Web site design and hosting

Discussion in 'Community' started by CompUser, Aug 9, 2005.

  1. CompUser Guest

    I'm looking for a little company to have after being inspired by all the other teenagers here. I would like to start a little web site design company to make websites for small businesses in my town. My mom says there are often articles in the paper about kids who do this.

    - Where is a good place to register/buy a domain

    - Is it hard? Do I have to learn HTML or can I use a program like Dreamweaver?

    - After I design a site for a company, should I use a web hosting comapny to host the site or should I buy another mac :)):) on ebay)

    -If I should use a hosting company how to I upload the site to the space I have on the company's server?

    - If I host from a mac can I do that over a cable modem, how good of a mac do I need, what software do I need, etc

  2. Daveway macrumors 68040


    Jul 10, 2004
    New Orleans / Lafayette, La
    I wouldn't suggest venturing out into doing sites for businesses if you're this basic.

    Even in Dreamweaver you need to know basic html and css. Hosting is usually done by www.asmallorange.com 'round these parts.
  3. CanadaRAM macrumors G5


    Oct 11, 2004
    On the Left Coast - Victoria BC Canada
    You absolutely do not want to run website hosting from your Mac on a home broadband setup. Besides you probably dont have a static IP address, you're gonna get blacklisted right away for serving emails from a residential Cable/DSL address, and it probably would contravene your ISP's terms of use.
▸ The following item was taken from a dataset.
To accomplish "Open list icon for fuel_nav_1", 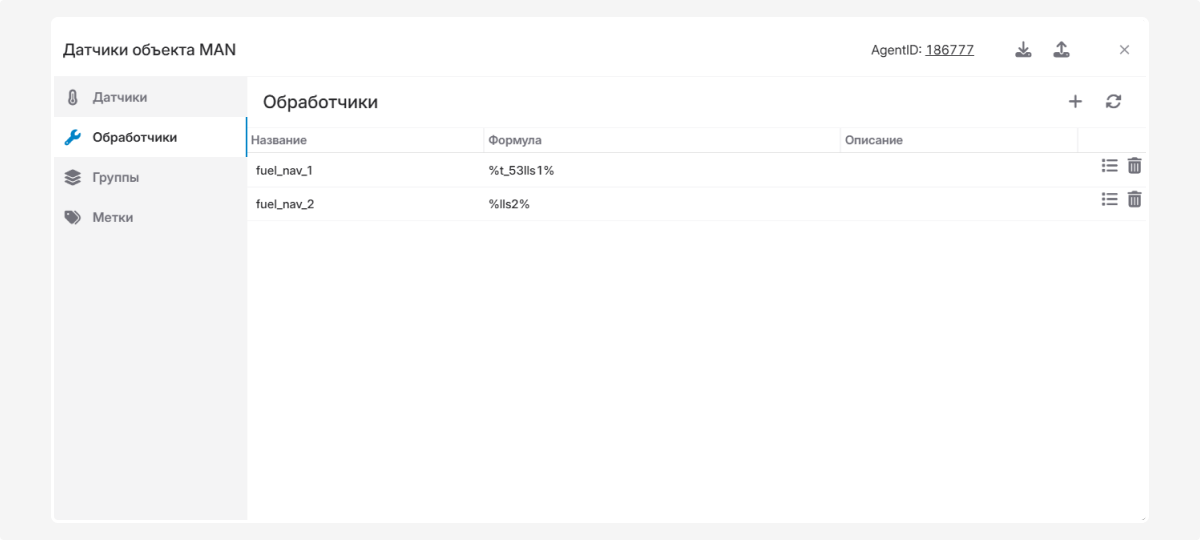I will coord(1109,166).
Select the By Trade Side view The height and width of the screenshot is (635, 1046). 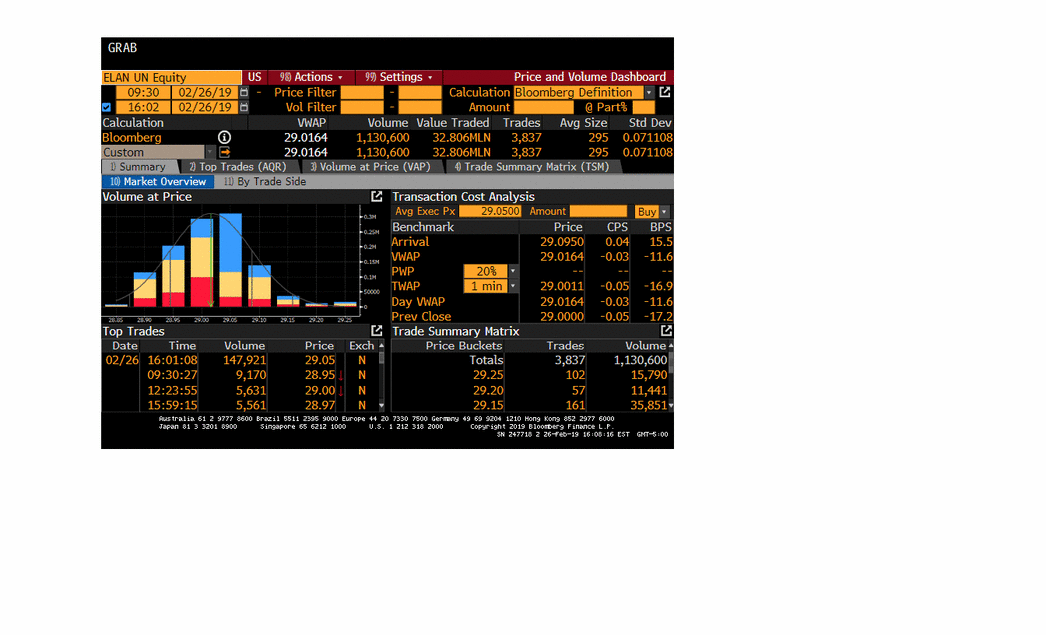coord(265,182)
    What Daveway says: Learn first. Sell your services later.
    Find a church or sports team or non-profit club or org. that needs a website for free and will be patient while you learn.

    Kinda like saying - "I'm going to set up an airline - I know about stewardesses and engines, but do I really need BOTH of these wing things or not?" :D
  4. tech4all macrumors 68040


    Jun 13, 2004
    I usually recommend GoDaddy for domain registration.

    I think it's possible to use Dreamweaver without knowing HTML, but don't depend on the software. I personally like using the split view to view both the HTML code and design. Nonetheless, as said here, learn the basics of HTML so you'll understand what all that code means. Heck I first started building websites in high school by hand coding in Notepad, then I was introduced to Dreamweaver. I would search Google for web design tutorials, look into some books, or even take a class in school.

    Use a web hosting company.

    Dreamweaver has a built FTP utility that you can use to transfer the appropriate files to the remote server. You just need to have the necessary information inputed regarding the remote server. There's also other 3rd party FTP apps out there. It's not that hard.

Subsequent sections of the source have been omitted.